• [DIRECTIONS FOR THIS TASK] Beneath this line is the data. Output exactly the lines from the line with "Lunettes masques et Visieres (113, 1331)" to the line with "permalink (584, 2402)", both ends included, and nothing more.

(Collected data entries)
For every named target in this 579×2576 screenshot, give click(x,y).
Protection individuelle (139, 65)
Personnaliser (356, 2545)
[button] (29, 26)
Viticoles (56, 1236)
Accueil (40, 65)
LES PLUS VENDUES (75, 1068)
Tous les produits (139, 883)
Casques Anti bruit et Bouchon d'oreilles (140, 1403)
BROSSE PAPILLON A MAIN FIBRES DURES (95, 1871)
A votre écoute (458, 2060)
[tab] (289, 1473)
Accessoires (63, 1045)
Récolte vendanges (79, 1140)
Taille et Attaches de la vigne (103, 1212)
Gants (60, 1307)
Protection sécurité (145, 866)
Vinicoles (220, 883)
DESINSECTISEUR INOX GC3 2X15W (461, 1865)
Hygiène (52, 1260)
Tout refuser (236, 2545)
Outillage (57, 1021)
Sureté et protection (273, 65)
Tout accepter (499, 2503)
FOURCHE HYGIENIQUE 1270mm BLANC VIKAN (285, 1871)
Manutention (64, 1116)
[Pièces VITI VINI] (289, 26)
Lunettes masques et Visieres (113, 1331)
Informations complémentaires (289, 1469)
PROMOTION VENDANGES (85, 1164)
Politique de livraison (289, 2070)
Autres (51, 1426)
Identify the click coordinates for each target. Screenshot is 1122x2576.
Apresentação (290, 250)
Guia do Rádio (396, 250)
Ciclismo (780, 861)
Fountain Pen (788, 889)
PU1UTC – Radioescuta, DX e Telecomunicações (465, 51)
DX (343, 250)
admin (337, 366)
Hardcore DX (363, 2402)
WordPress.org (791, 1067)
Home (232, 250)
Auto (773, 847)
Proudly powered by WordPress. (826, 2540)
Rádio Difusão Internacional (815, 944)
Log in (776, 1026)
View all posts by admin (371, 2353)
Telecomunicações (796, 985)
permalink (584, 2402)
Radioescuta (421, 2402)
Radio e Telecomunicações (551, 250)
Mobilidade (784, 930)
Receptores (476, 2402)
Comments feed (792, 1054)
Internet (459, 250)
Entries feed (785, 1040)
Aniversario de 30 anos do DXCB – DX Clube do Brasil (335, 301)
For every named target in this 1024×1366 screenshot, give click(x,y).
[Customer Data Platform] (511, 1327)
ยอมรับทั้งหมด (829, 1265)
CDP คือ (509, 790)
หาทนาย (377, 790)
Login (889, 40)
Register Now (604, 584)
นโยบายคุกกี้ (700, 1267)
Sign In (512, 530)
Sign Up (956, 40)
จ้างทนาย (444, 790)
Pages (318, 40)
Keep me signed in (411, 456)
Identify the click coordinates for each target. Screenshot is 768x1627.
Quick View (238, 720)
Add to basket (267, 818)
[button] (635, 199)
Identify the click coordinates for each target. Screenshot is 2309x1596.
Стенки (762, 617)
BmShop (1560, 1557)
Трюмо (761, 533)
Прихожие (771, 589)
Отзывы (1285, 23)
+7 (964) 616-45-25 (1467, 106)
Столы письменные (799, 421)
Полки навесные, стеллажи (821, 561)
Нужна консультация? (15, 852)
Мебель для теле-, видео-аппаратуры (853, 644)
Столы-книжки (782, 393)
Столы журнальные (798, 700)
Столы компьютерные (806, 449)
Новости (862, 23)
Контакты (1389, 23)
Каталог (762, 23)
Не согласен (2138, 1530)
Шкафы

• [ANSWER FOR THIS EXERCISE]
Lunettes masques et Visieres (113, 1331)
Informations complémentaires (289, 1469)
PROMOTION VENDANGES (85, 1164)
Politique de livraison (289, 2070)
Autres (51, 1426)
Identify the click coordinates for each target. Screenshot is 1122x2576.
Apresentação (290, 250)
Guia do Rádio (396, 250)
Ciclismo (780, 861)
Fountain Pen (788, 889)
PU1UTC – Radioescuta, DX e Telecomunicações (465, 51)
DX (343, 250)
admin (337, 366)
Hardcore DX (363, 2402)
WordPress.org (791, 1067)
Home (232, 250)
Auto (773, 847)
Proudly powered by WordPress. (826, 2540)
Rádio Difusão Internacional (815, 944)
Log in (776, 1026)
View all posts by admin (371, 2353)
Telecomunicações (796, 985)
permalink (584, 2402)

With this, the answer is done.